(Records from a collection)
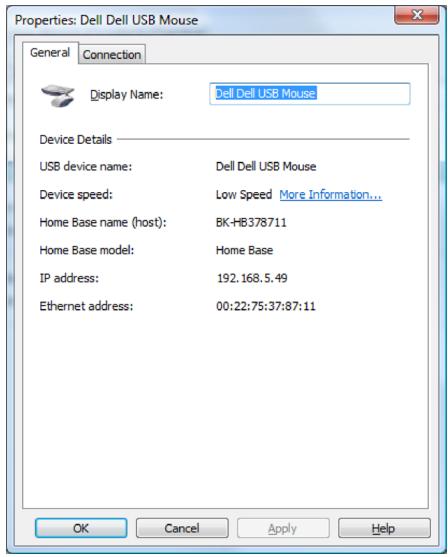Image resolution: width=448 pixels, height=557 pixels.
Task: Dismiss the dialog using Cancel
Action: click(x=182, y=528)
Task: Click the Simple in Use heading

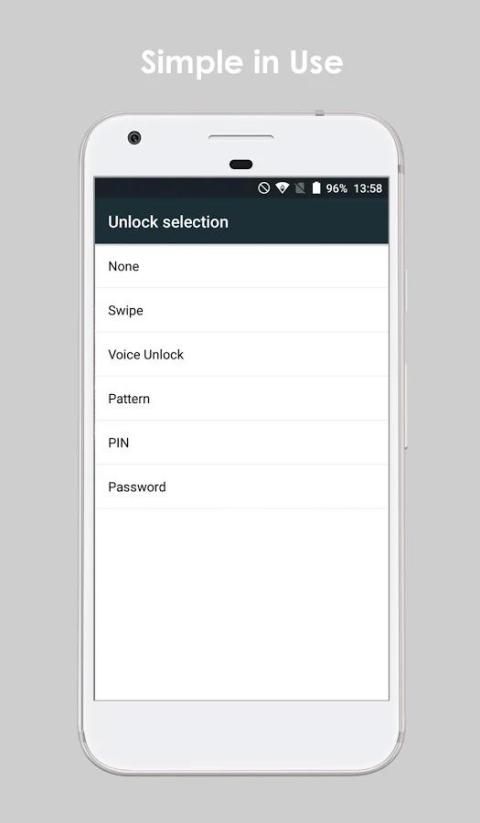Action: (242, 62)
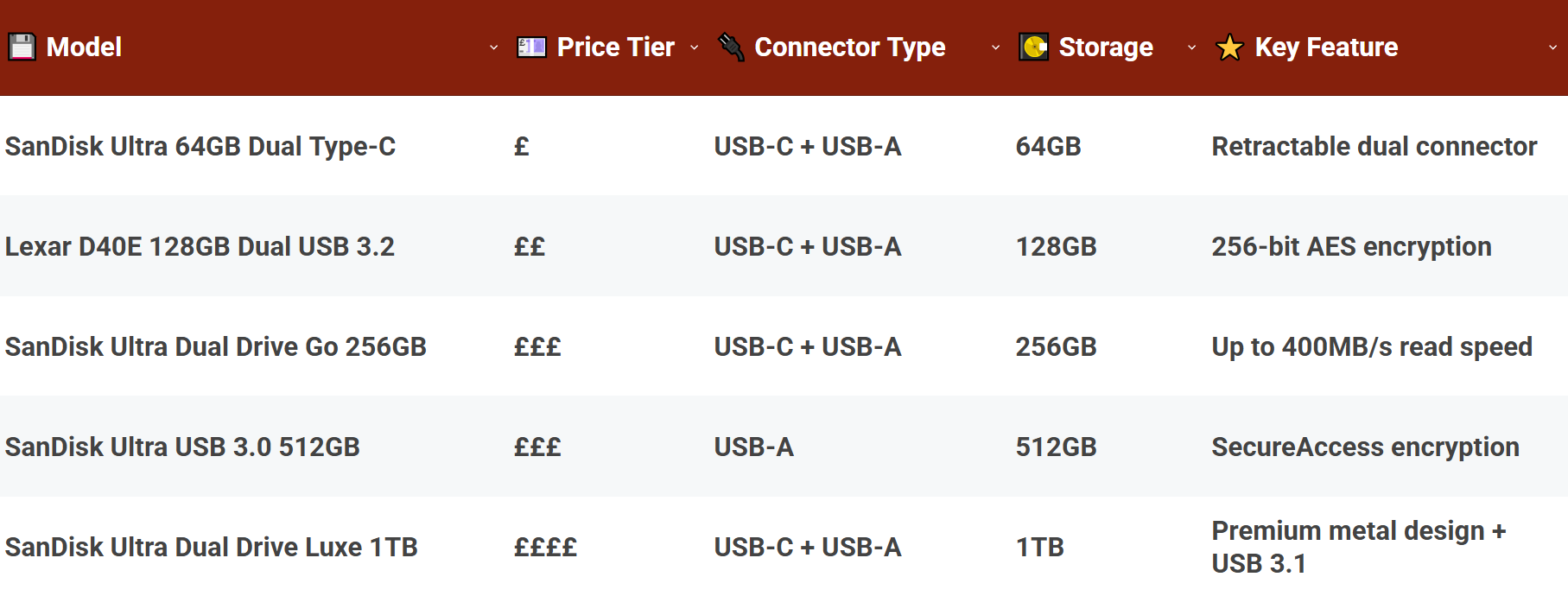Click the SanDisk Ultra 64GB Dual Type-C entry
This screenshot has width=1568, height=596.
200,147
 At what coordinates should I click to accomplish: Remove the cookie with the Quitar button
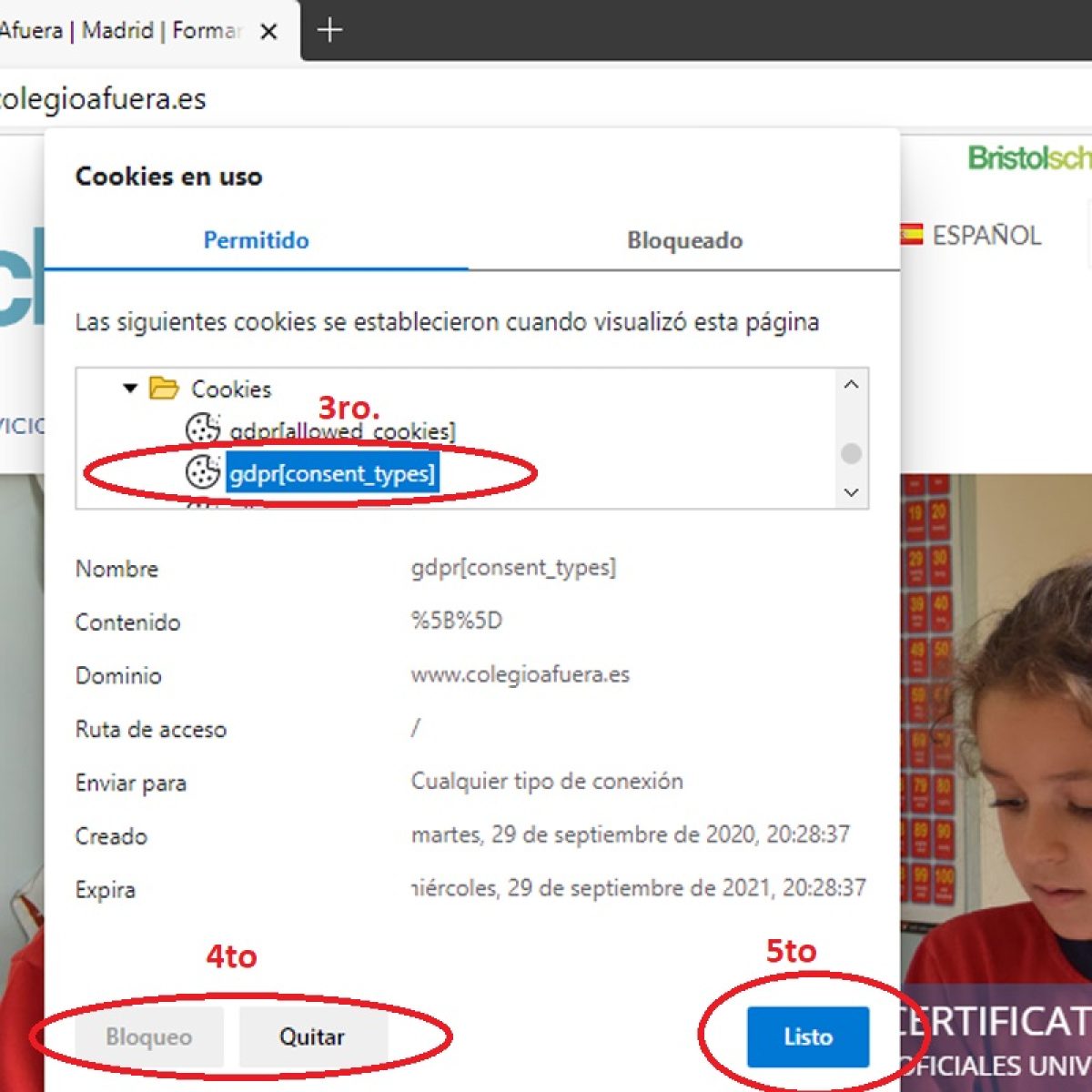point(312,1036)
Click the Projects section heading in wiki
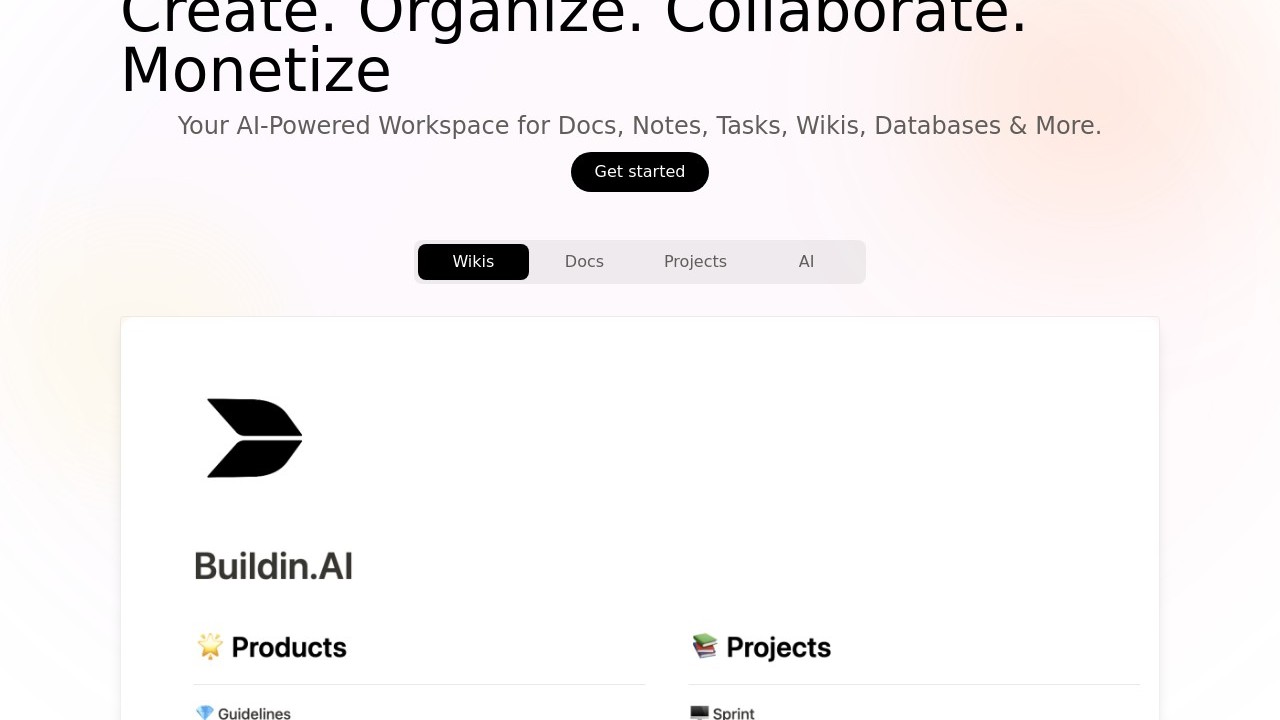This screenshot has height=720, width=1280. [778, 647]
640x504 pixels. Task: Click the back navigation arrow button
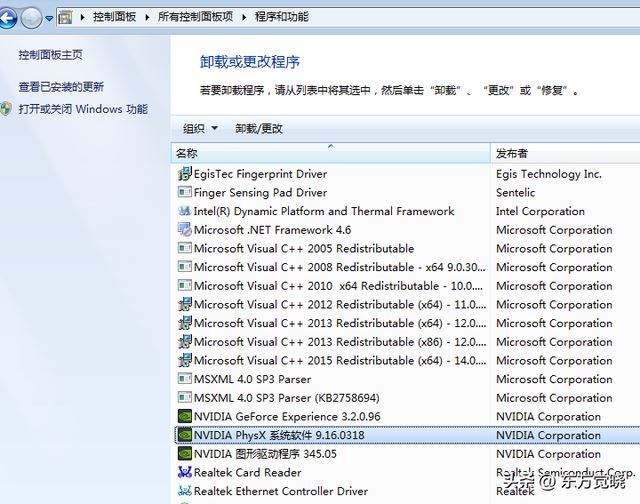pos(9,17)
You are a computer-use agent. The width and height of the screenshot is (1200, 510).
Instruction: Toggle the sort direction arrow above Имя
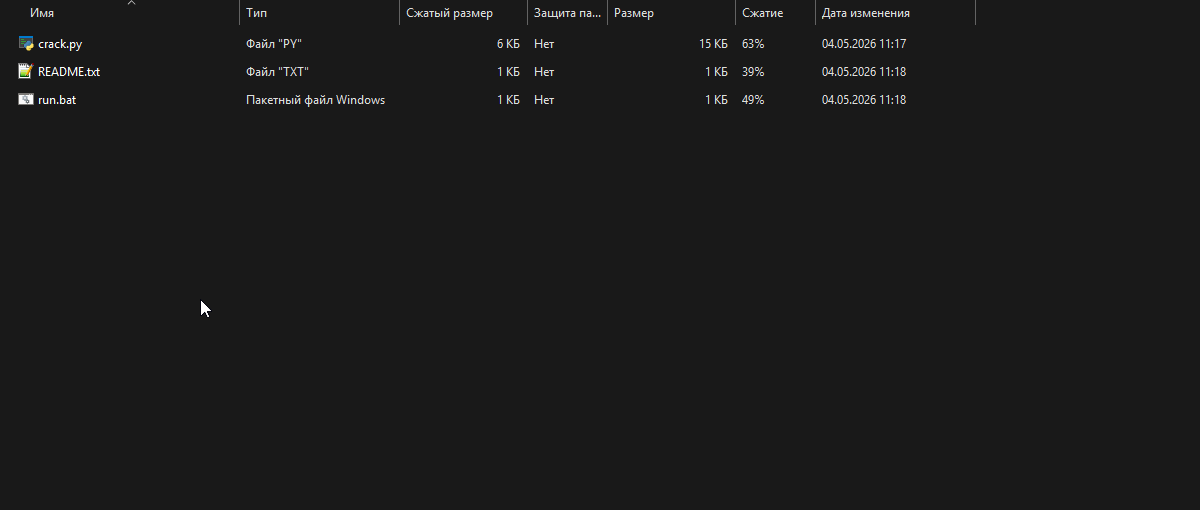tap(131, 3)
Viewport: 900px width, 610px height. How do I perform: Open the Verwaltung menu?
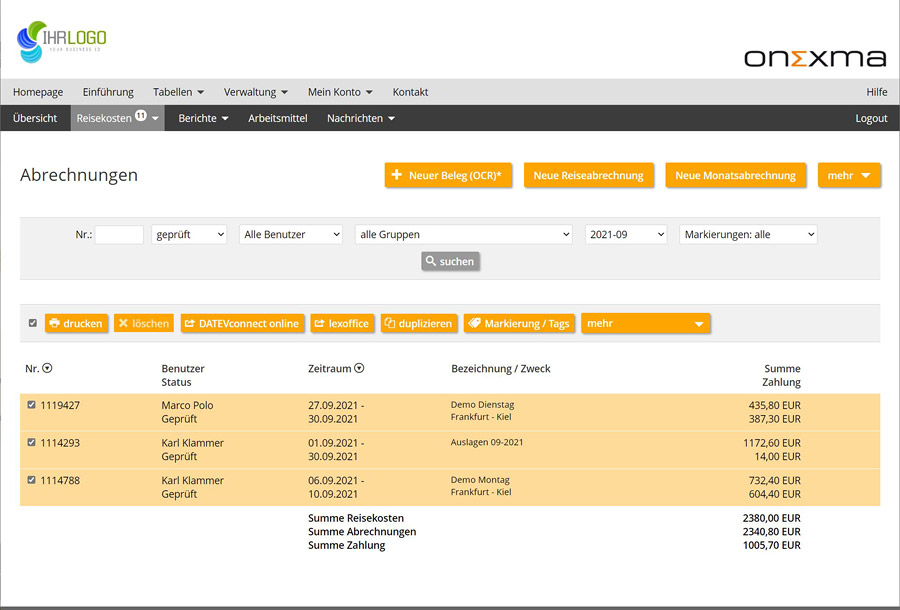[255, 92]
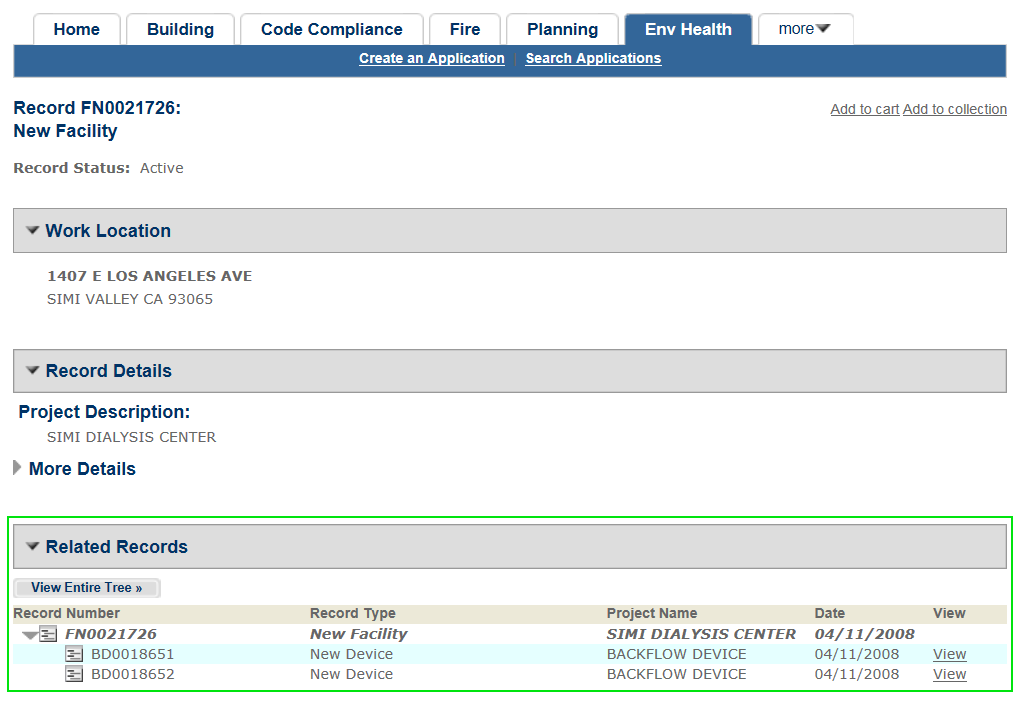Open the Building tab
This screenshot has height=707, width=1016.
[x=180, y=29]
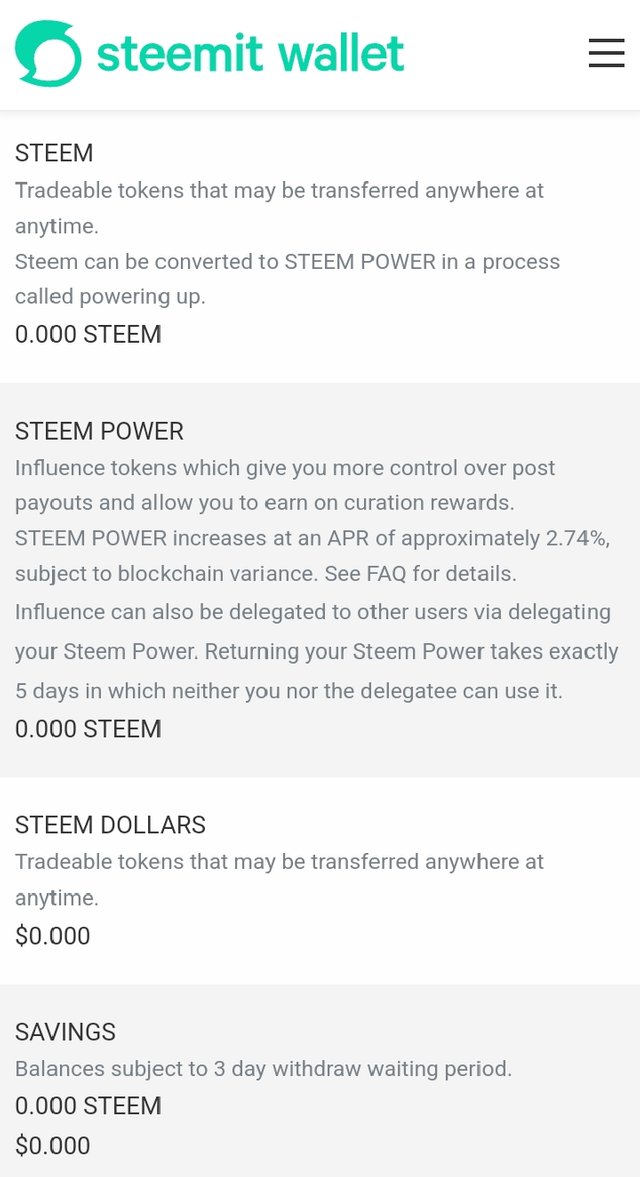Click the "See FAQ for details" text
The image size is (640, 1177).
coord(420,574)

● EXERCISE BRIEF: Copy nothing but the lines from the line holding "Instruction: Toggle the" through the last line of the entries, exactly, while leaving out the pictures.

● REPLY TO THE TASK:
Instruction: Toggle the sort direction arrow above Имя
tap(131, 3)
Viewport: 900px width, 610px height. How do I perform: Open the Verwaltung menu?
[255, 92]
Open the Building tab
This screenshot has height=707, width=1016.
[x=180, y=29]
Click the "See FAQ for details" text
The image size is (640, 1177).
coord(420,574)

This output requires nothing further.